The next morning — Ariana

S unlight was creeping in.

Not in a dramatic, cinematic way. Just slow and steady—threading through the gaps in the blackout curtains like it had all the time in the world. The kind of morning light that didn’t demand anything, just offered warmth and clarity.

I blinked against it and stretched, feeling the whisper of sheets against bare skin and the pull of muscles I hadn’t used like that in longer than I wanted to admit.

And then I felt him.

His body, warm beside mine. The slow, even rhythm of his breathing. The weight of his presence in the bed—comforting, undeniable.

Christopher.

Still here.

I shifted slowly, trying not to wake him yet, and let my gaze drift over his face.

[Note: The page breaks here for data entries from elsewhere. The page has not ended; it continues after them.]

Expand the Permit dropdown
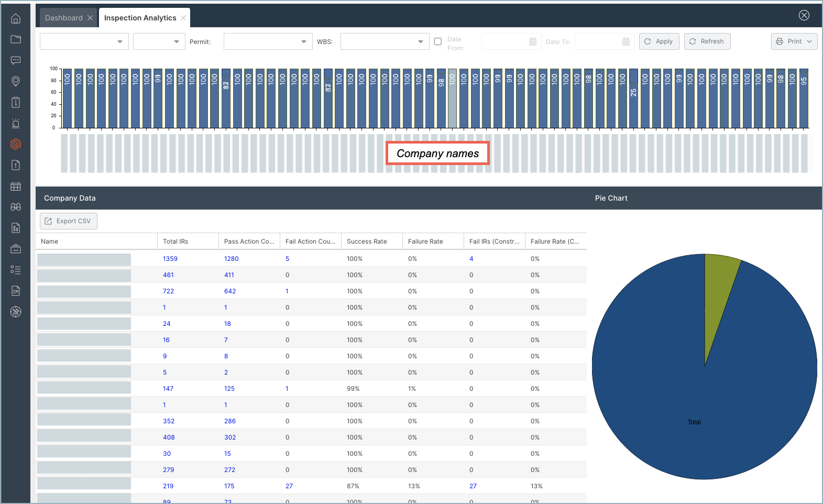coord(268,41)
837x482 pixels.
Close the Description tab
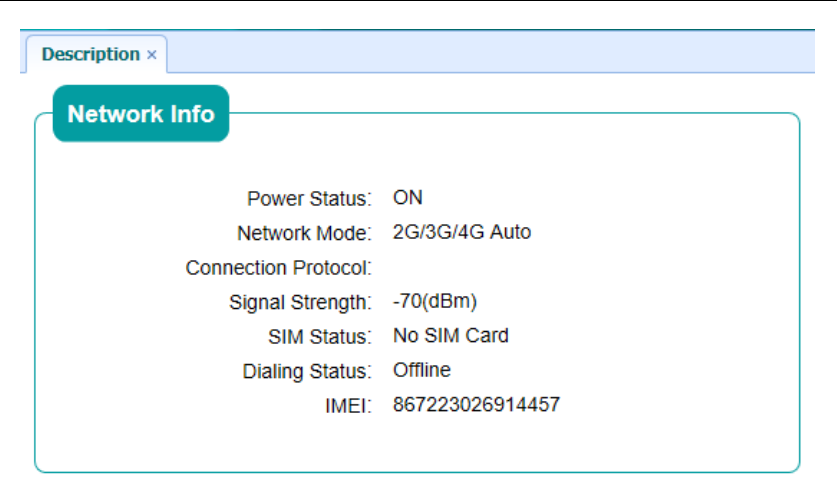[x=152, y=56]
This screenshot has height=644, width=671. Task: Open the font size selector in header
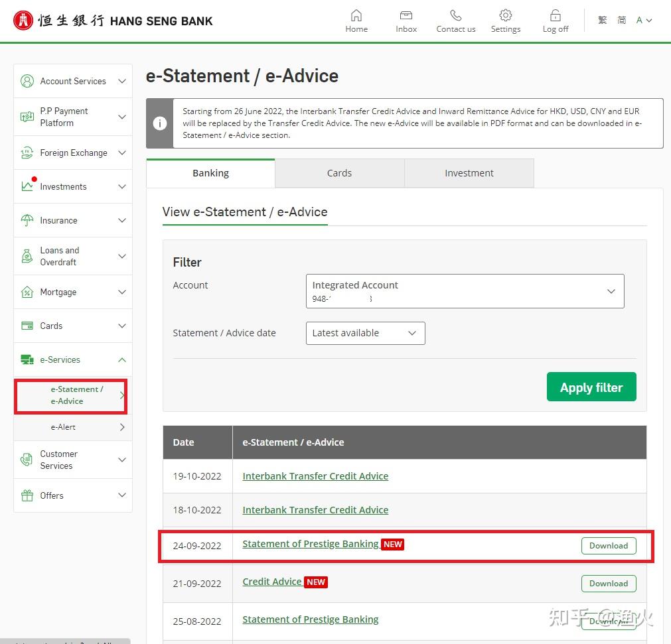tap(644, 21)
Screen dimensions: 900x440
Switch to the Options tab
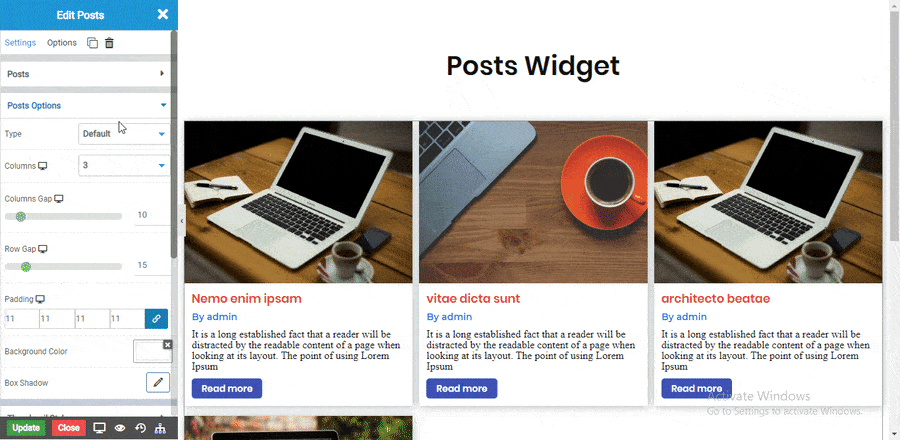(62, 43)
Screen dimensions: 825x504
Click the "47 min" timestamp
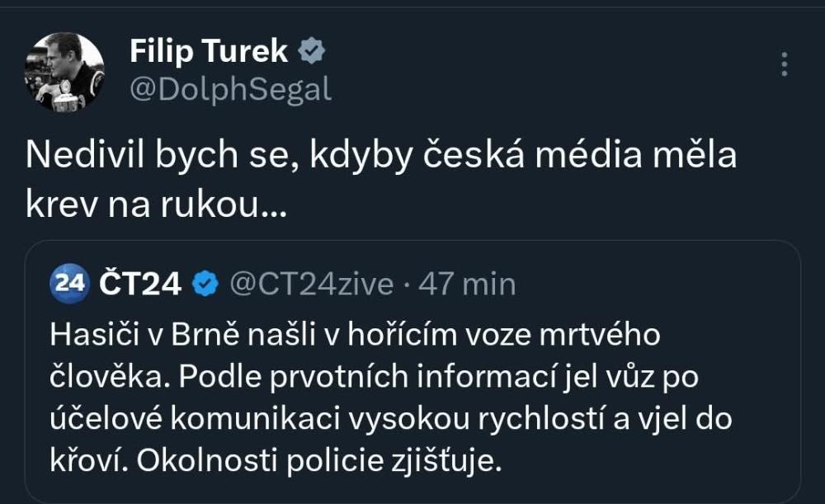(467, 285)
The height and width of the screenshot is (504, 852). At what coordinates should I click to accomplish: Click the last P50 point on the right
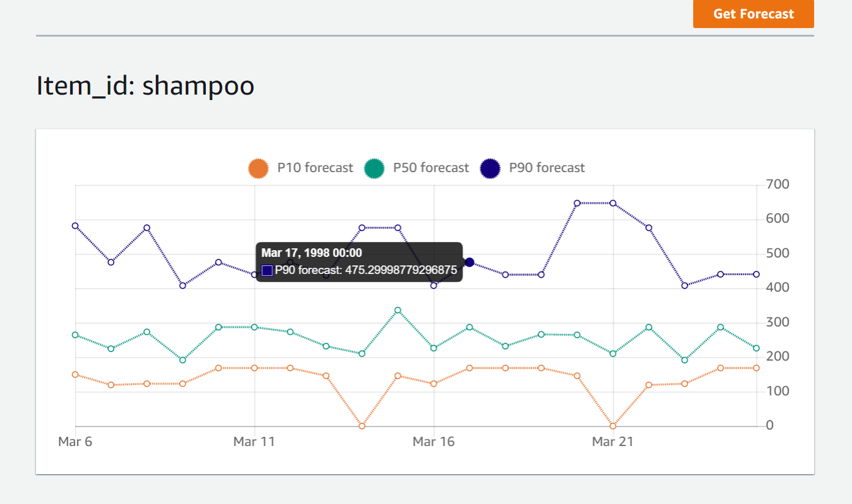pyautogui.click(x=756, y=348)
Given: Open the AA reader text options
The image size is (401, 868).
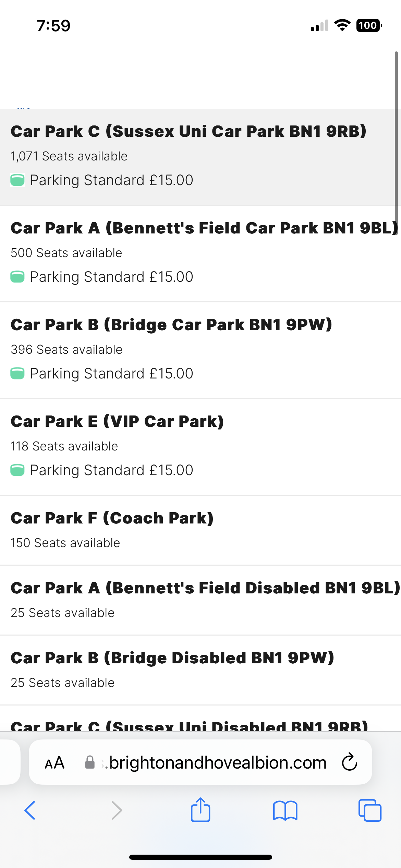Looking at the screenshot, I should point(54,763).
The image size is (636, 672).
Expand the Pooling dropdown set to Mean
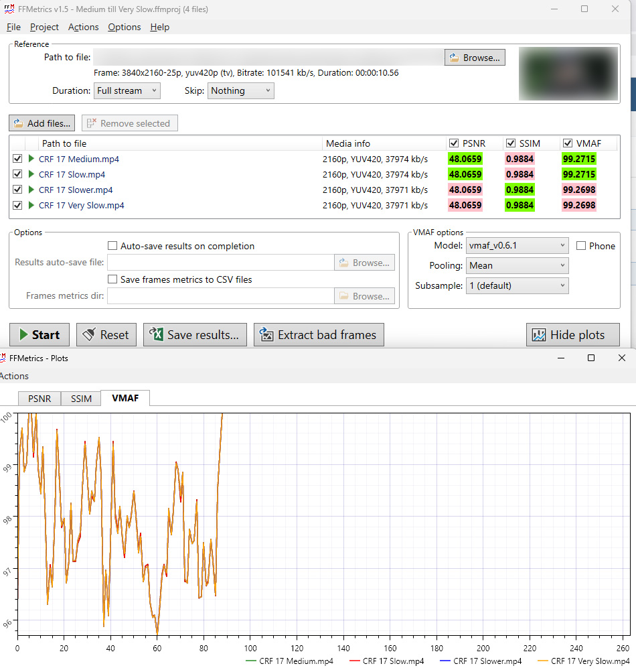click(x=518, y=265)
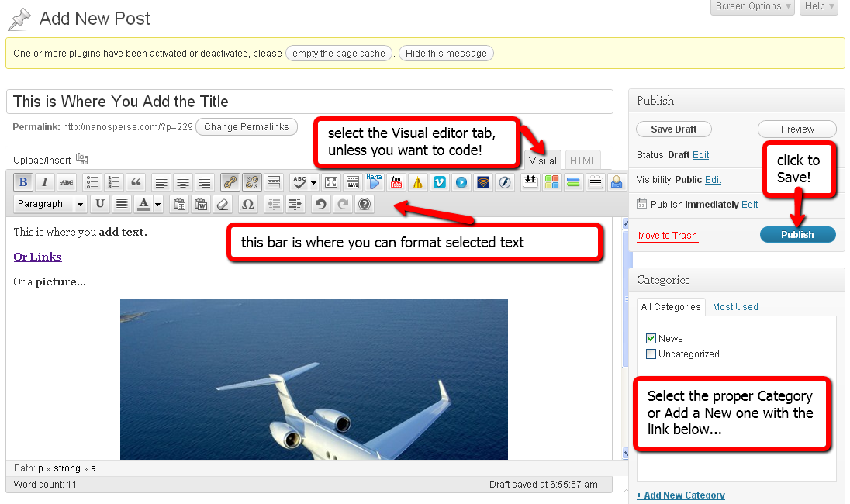This screenshot has width=850, height=504.
Task: Check the Uncategorized category box
Action: coord(651,354)
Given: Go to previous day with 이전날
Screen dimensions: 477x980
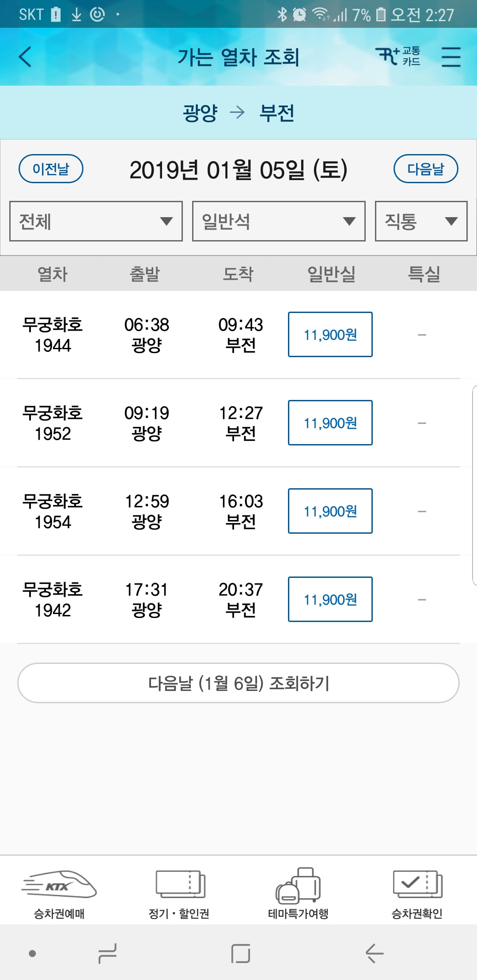Looking at the screenshot, I should pyautogui.click(x=51, y=169).
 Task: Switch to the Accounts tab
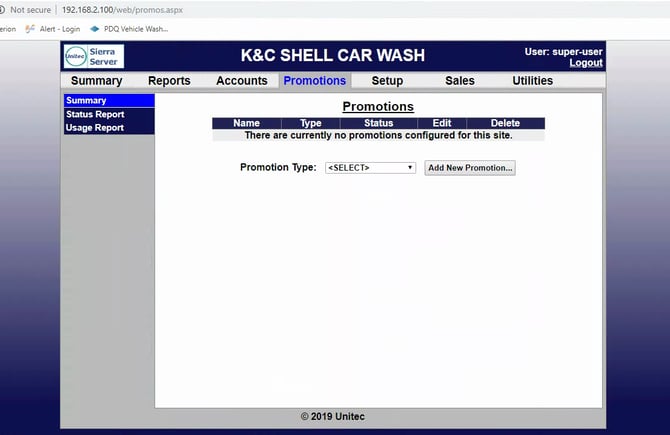coord(242,81)
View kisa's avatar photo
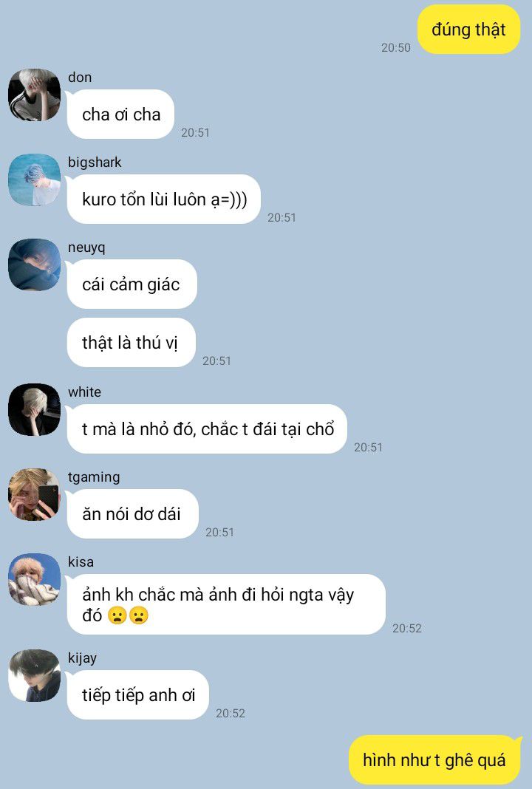This screenshot has height=789, width=532. (34, 580)
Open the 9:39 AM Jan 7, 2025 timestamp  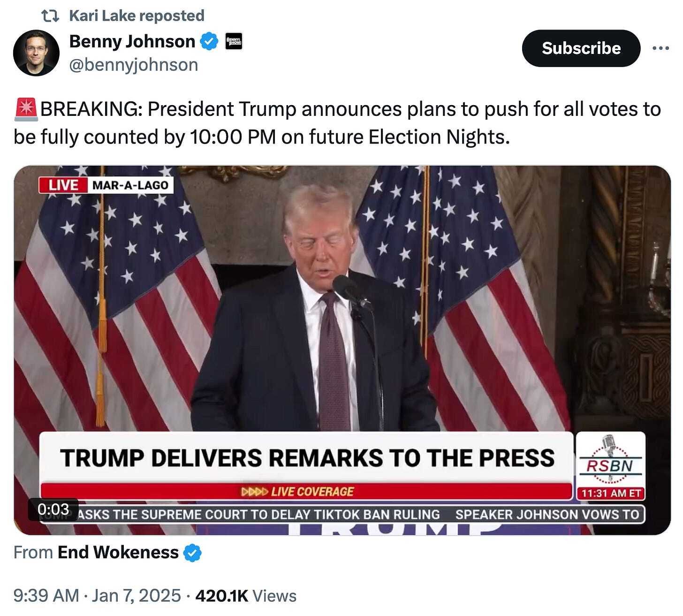(x=97, y=596)
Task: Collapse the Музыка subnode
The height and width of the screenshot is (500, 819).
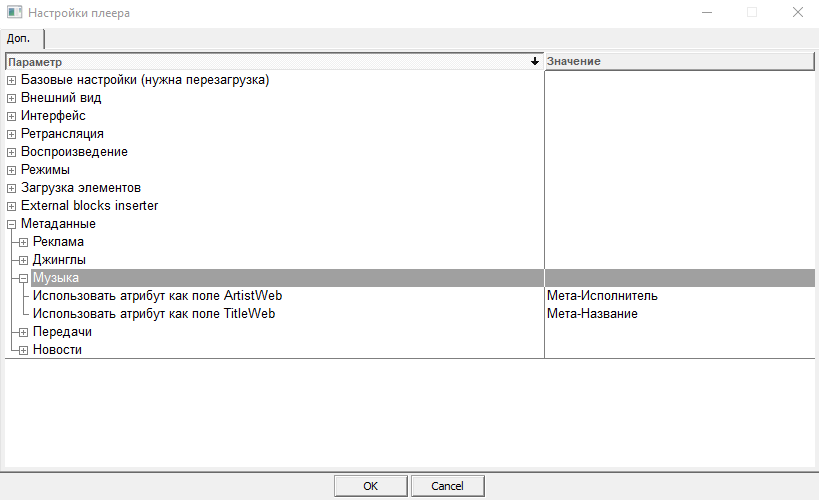Action: 24,278
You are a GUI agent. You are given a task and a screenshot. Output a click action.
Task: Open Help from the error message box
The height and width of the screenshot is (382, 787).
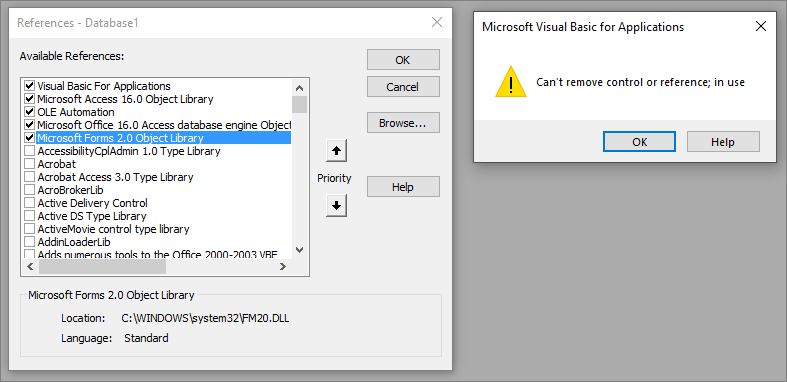click(x=723, y=142)
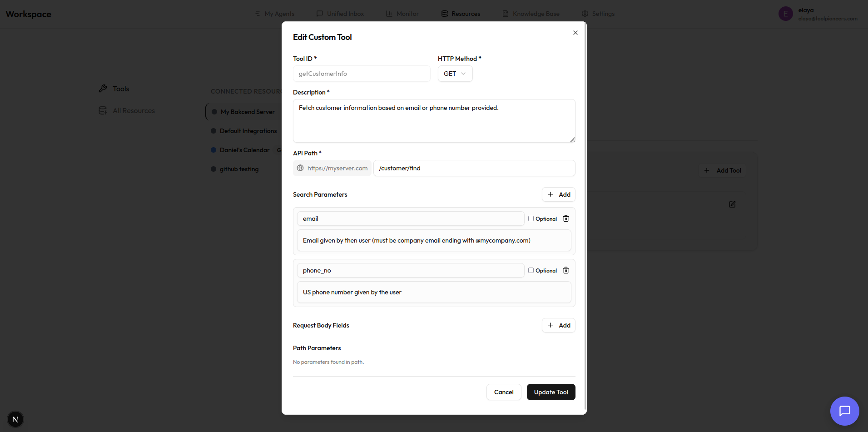Open the chat support bubble
The image size is (868, 432).
(x=844, y=411)
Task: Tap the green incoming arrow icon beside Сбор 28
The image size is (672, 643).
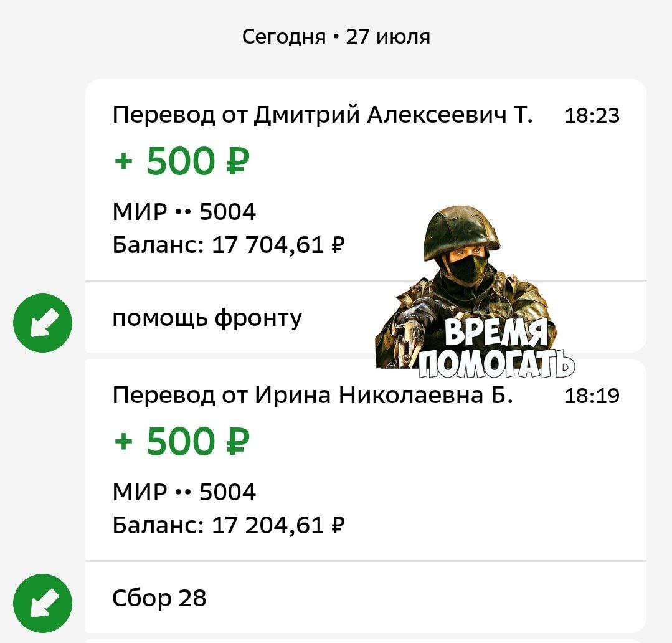Action: [x=43, y=603]
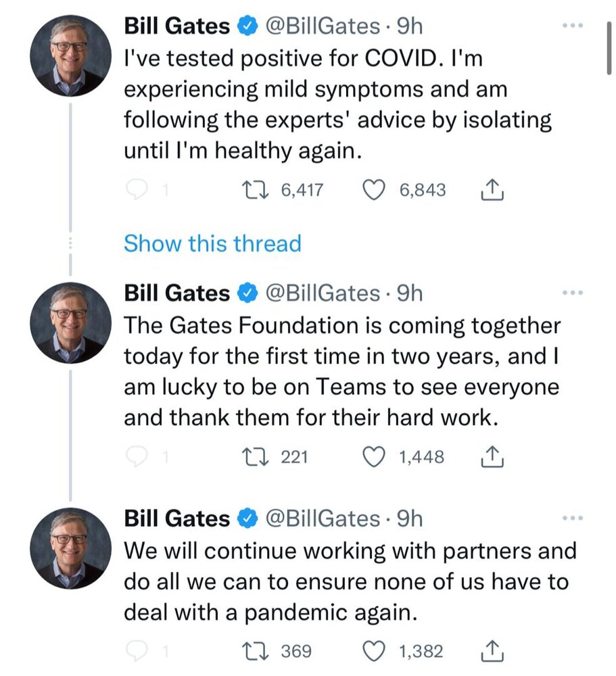616x676 pixels.
Task: Open more options on the first tweet
Action: click(x=572, y=26)
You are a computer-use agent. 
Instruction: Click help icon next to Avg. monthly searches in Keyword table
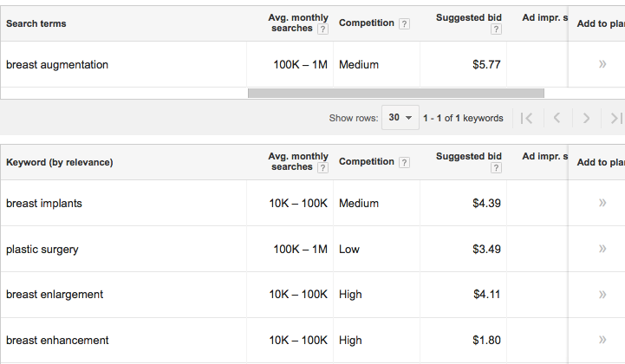[x=322, y=168]
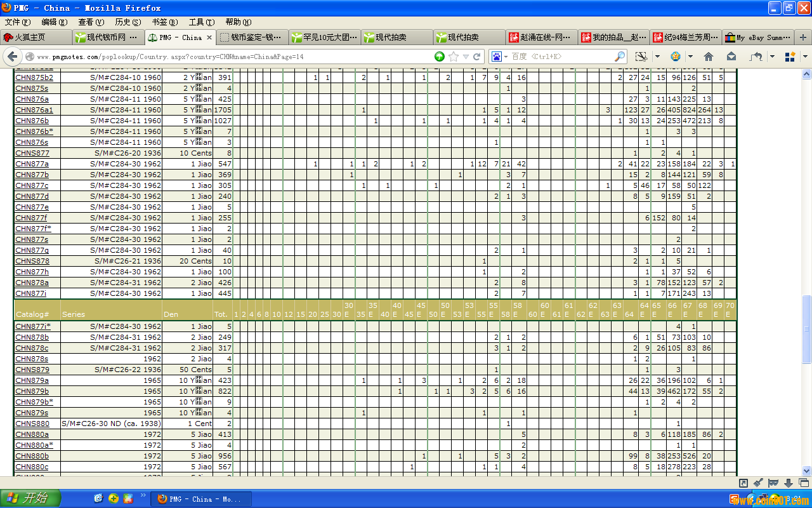Reload the page using the refresh icon
Viewport: 812px width, 508px height.
click(x=477, y=57)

The same one I used to watch in high school while he slept off late-night band rehearsals in my twin-sized bed.

Hair a mess. Lips parted slightly. His brow relaxed in sleep the way it never seemed to be when he was awake.

He looked…peaceful. Like maybe—just maybe—he wasn’t waiting for the next fight or the next goodbye.

And the ring?

Still on my finger. Still warm from sleep and skin.

Not an accident. Not a leftover from some tequila-soaked joke. I’d had time to take it off. Time to change my mind.

But I hadn’t.

I rolled onto my side and propped myself up on one elbow, watching him breathe.

One of his hands lay relaxed on the sheet between us.

The other curled beneath the pillow like a boy—not a man, not a rock star—but a boy I used to know.

A boy who used to kiss me behind the bleachers and play songs he wrote just for me in the back of his dad’s garage.

A boy who used to fall asleep mid-sentence, my name still on his lips.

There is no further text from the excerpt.